#### PROVIDED INFORMATION:
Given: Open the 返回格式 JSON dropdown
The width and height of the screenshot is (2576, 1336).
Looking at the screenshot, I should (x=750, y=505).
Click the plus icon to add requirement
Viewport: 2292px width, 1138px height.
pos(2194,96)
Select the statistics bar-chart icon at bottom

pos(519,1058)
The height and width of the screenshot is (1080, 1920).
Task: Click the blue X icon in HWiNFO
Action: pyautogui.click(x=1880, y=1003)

#### EXERCISE OBJECTIVE:
Reproduce the data. Keep it exact.

#### SOLUTION TO THE EXERCISE:
Given: Open the 返回格式 JSON dropdown
The width and height of the screenshot is (2576, 1336).
Looking at the screenshot, I should (x=750, y=505).
Click the plus icon to add requirement
Viewport: 2292px width, 1138px height.
pos(2194,96)
Select the statistics bar-chart icon at bottom

pos(519,1058)
The height and width of the screenshot is (1080, 1920).
Task: Click the blue X icon in HWiNFO
Action: pyautogui.click(x=1880, y=1003)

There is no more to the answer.